Zu Recht hat das LSG seine Entscheidung auch auf den Gesetzeszweck des § 1291 Abs 2 Satz 1 RVO gestützt. Die Garantie des Wiederauflebens der Hinterbliebenenrente soll einen Anreiz zur Wiederverheiratung schaffen und damit sogenannte Rentenkonkubinate vermeiden helfen (vgl BSGE 30, 110, 111). Der Entschluß zur Eingehung einer zweiten Ehe soll also dadurch erleichtert werden, daß im Falle des Scheiterns der zweiten Ehe die bisherige Rente wieder bezogen werden kann. Bei dieser ratio legis macht es aber keinen Unterschied, ob der Anspruch auf Rente zu Recht oder zu Unrecht anerkannt worden war. Denn auch im letzteren Fall ist durch den erneuten Rentenbezug der Entschluß zur zweiten Eheschließung erleichtert worden.

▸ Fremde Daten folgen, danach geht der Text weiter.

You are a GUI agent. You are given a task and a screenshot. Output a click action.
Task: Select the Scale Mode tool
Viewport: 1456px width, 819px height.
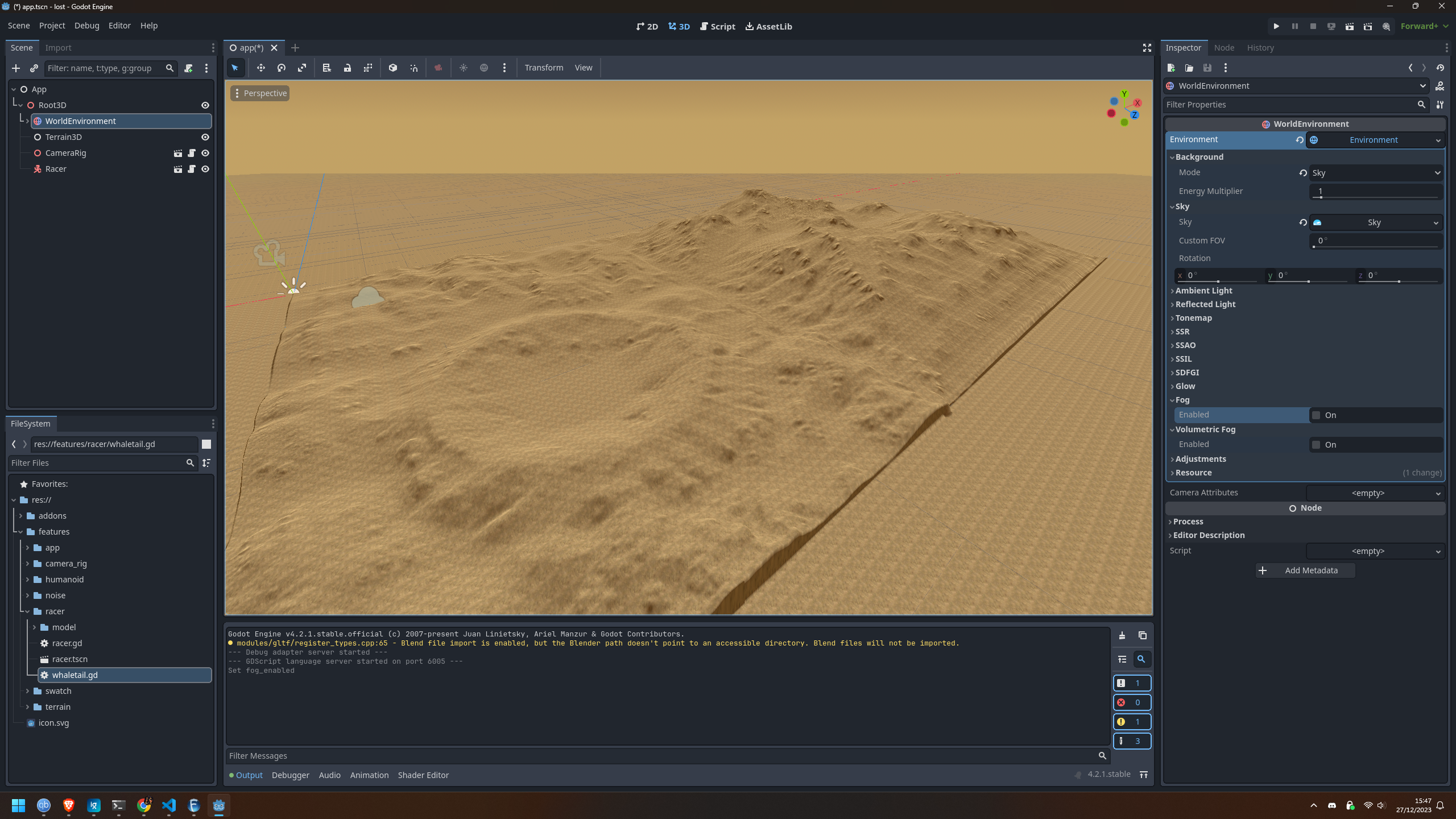[x=301, y=68]

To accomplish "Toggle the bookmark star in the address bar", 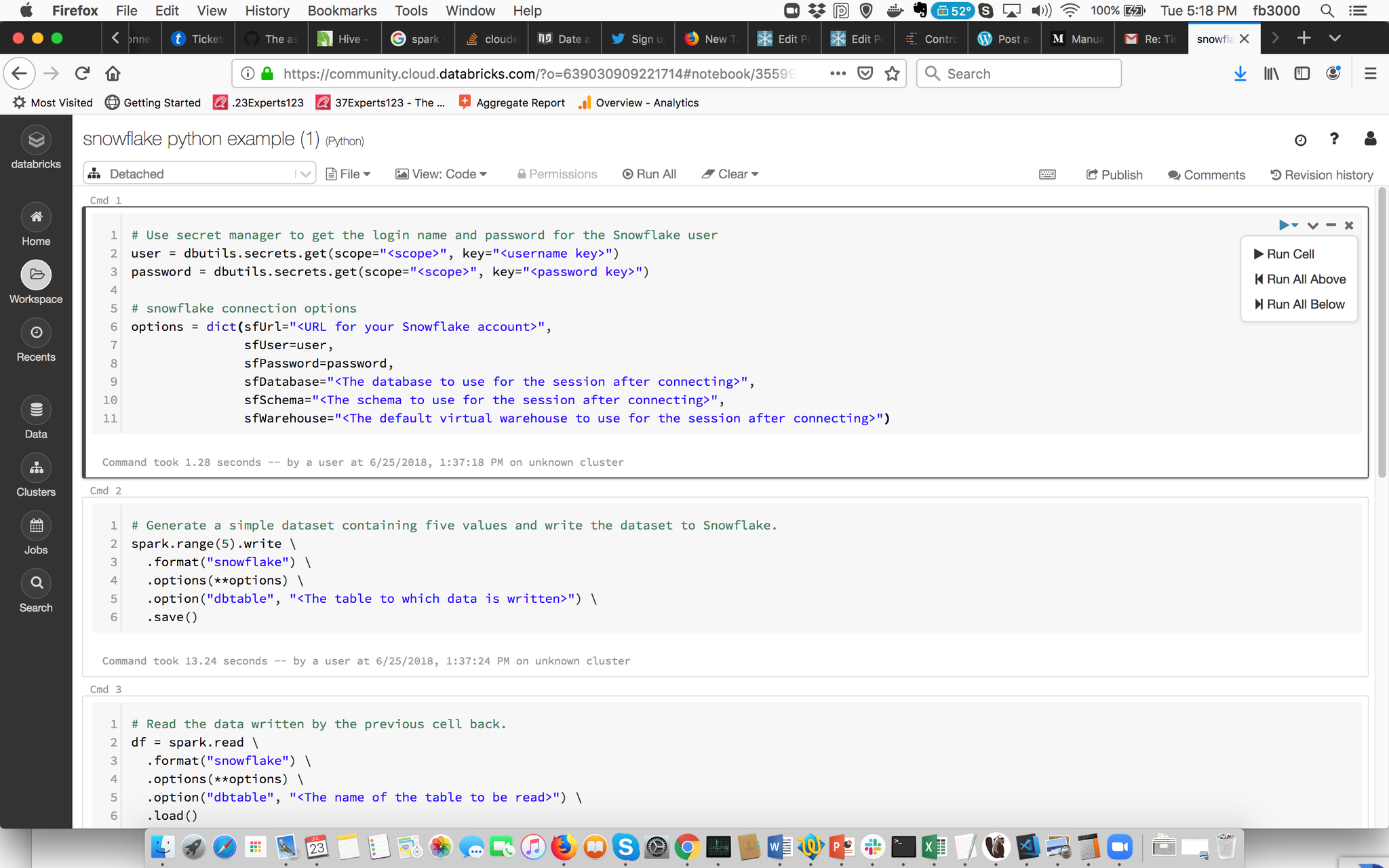I will tap(891, 73).
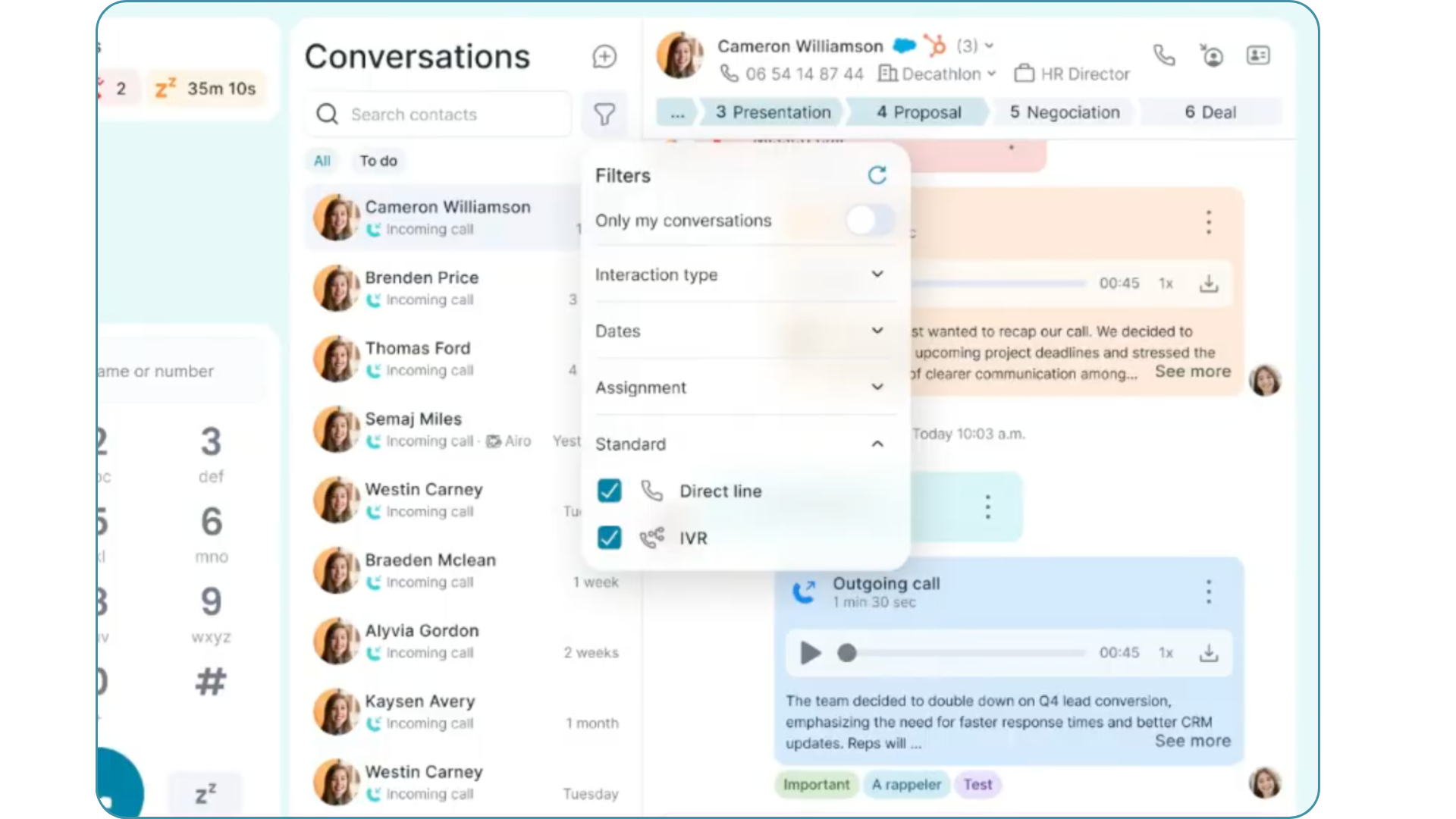Uncheck the IVR checkbox

tap(609, 538)
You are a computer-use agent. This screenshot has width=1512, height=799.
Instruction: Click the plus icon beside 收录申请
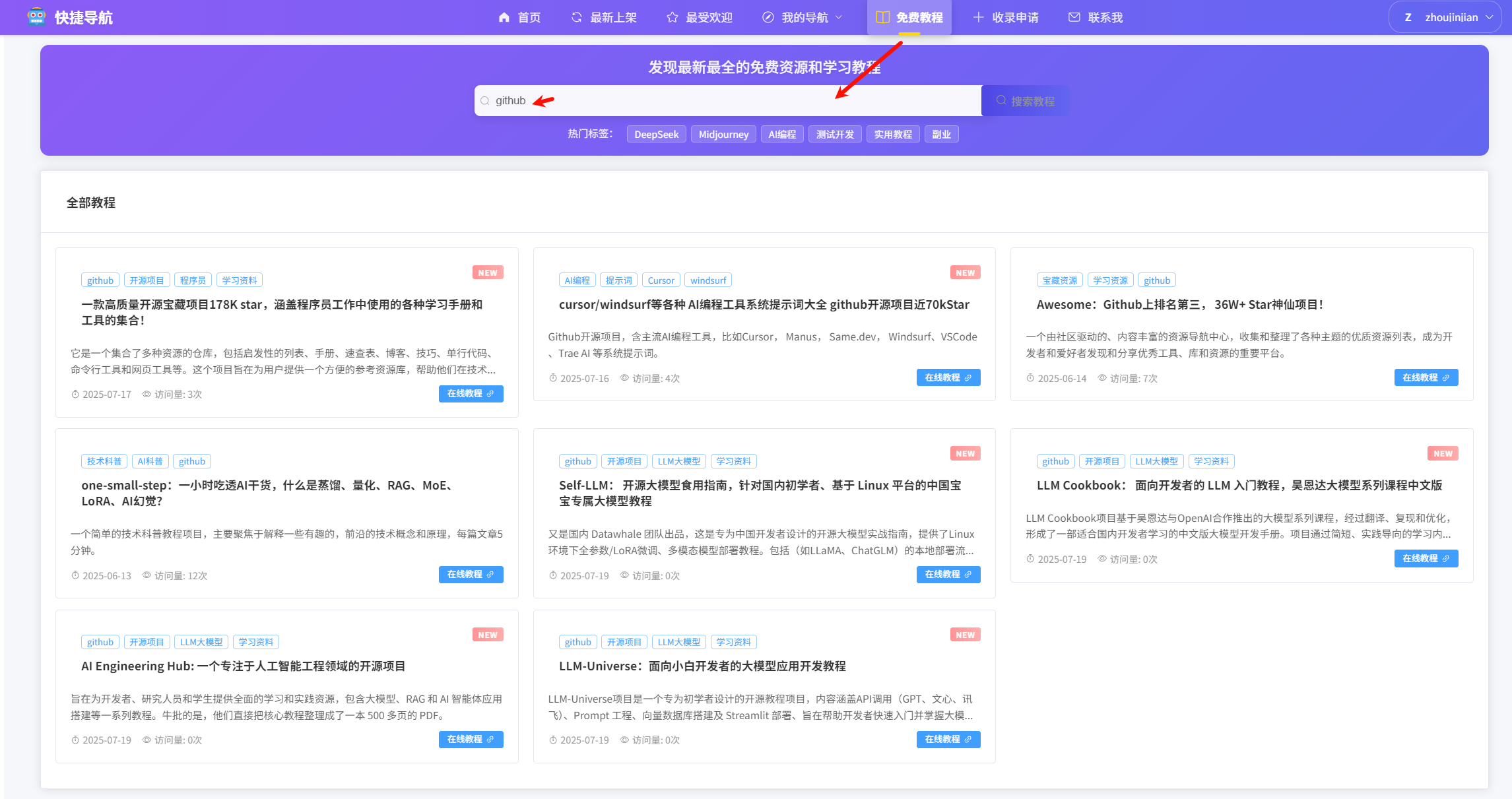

Auch in diesem Fall ist die Berechtigte demnach davor zu schützen, daß bei der Auflösung der zweiten Ehe der Rentenanspruch dem Grunde nach neu geprüft wird (ebenso Brackmann, Handbuch der Sozialversicherung Band II S 598d; Trolldenier SozVers 1972, 145, 147; aA: Mösch, SozVers 1969, 36, 39; Barth, SozVers 1960, 137).
Die Kostenentscheidung folgt aus § 193 SGG.